Chocolate Sponge Cake

A

  • 250 g of eggs
  • 125 g of caster sugar
  • 110 g of cake flour
  • 15 g of cocoa powder
  • 50 ml of fresh milk
  • 15 g of ovalette
  • 65 g of corn oil
  • B

  • 1 tsp of vanilla essence
  • 65 g of corn oil
  • Filling

  • 400 g of blueberry pie filling
  • 300 ml of whipping cream
  • 1 tsp of gelatin (mixed with 30 ml of water)
  • Cake Garnishing

  • 250 g of whipping cream (whipped)
  • Some fresh strawberries
  • Some grated cooking chocolate
  • Direction

    Cake Preparation

    1. Line and grease a 9" cake tin. Preheat oven at 180°C.
    2. In a mixer, whisk at high speed for 5 minutes all the ingredient A. Mixture should be thick and fluffy.
    3. Turn to low speed and add in ingredient B and mix until just combined.
    4. Pour batter into cake tin and bake for 35-40 minutes. Invert cake for 5 minutes before turning over to cool completely. Slice cake into two.

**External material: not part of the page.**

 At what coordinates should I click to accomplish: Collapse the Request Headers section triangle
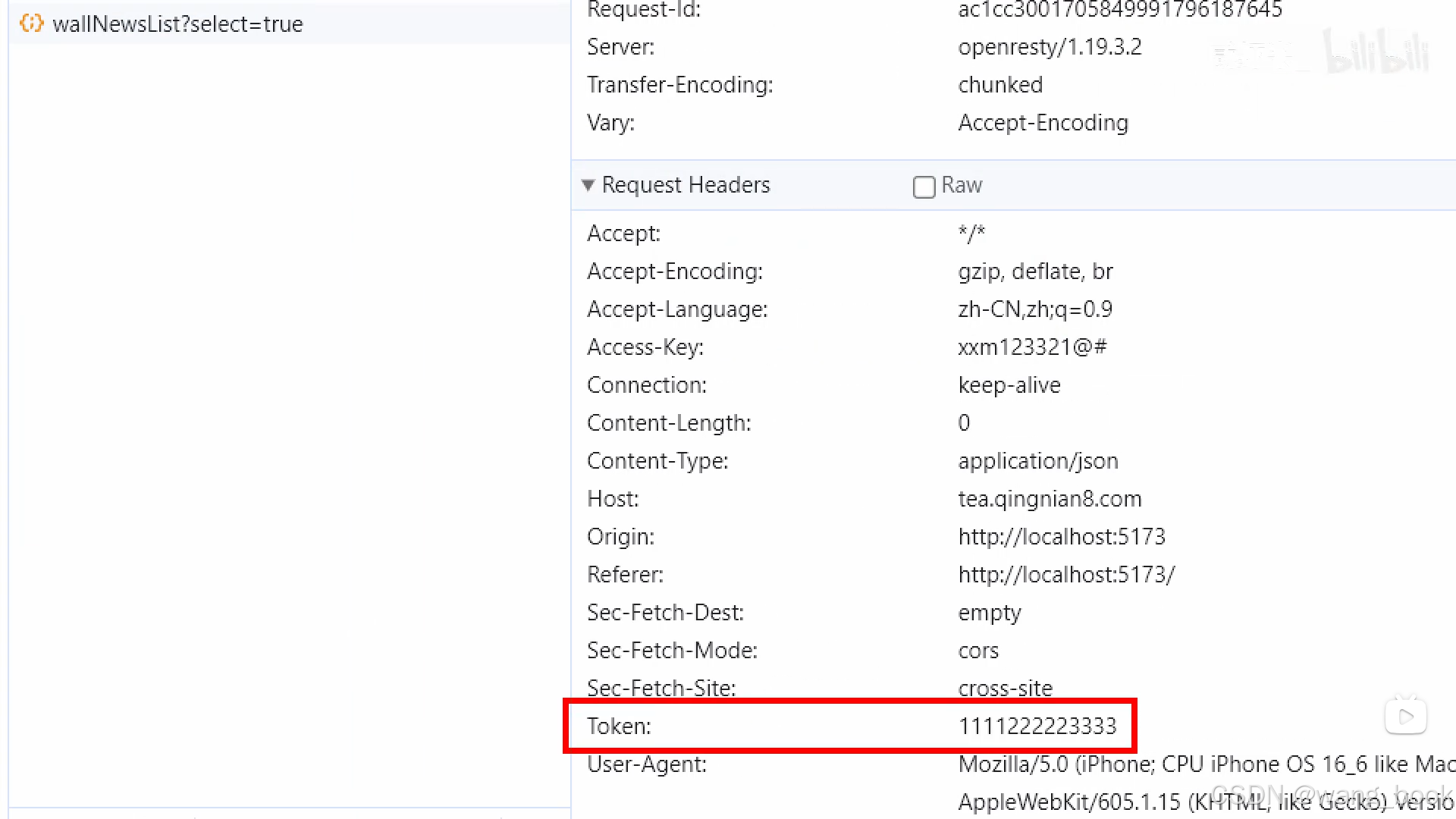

    Blueberry Cream Filling

    1. Sprinkle the gelatin into the water and let it soak for 5 minutes.
    2. Double boil until mixture is clear.
    3. Whip up the cream until fluffy and spread over the one layer of the cake.
    4. Top with 180 g of pie filling. To the rest of the pie filling, add in gelatin mixture to the mixture from Step 3.
    5. Repeat Step 4. Pipe rosettes or shells on sides before putting on the filling on the center. Top with some strawberries and chocolate.
    6. Refrigerate until set before serving.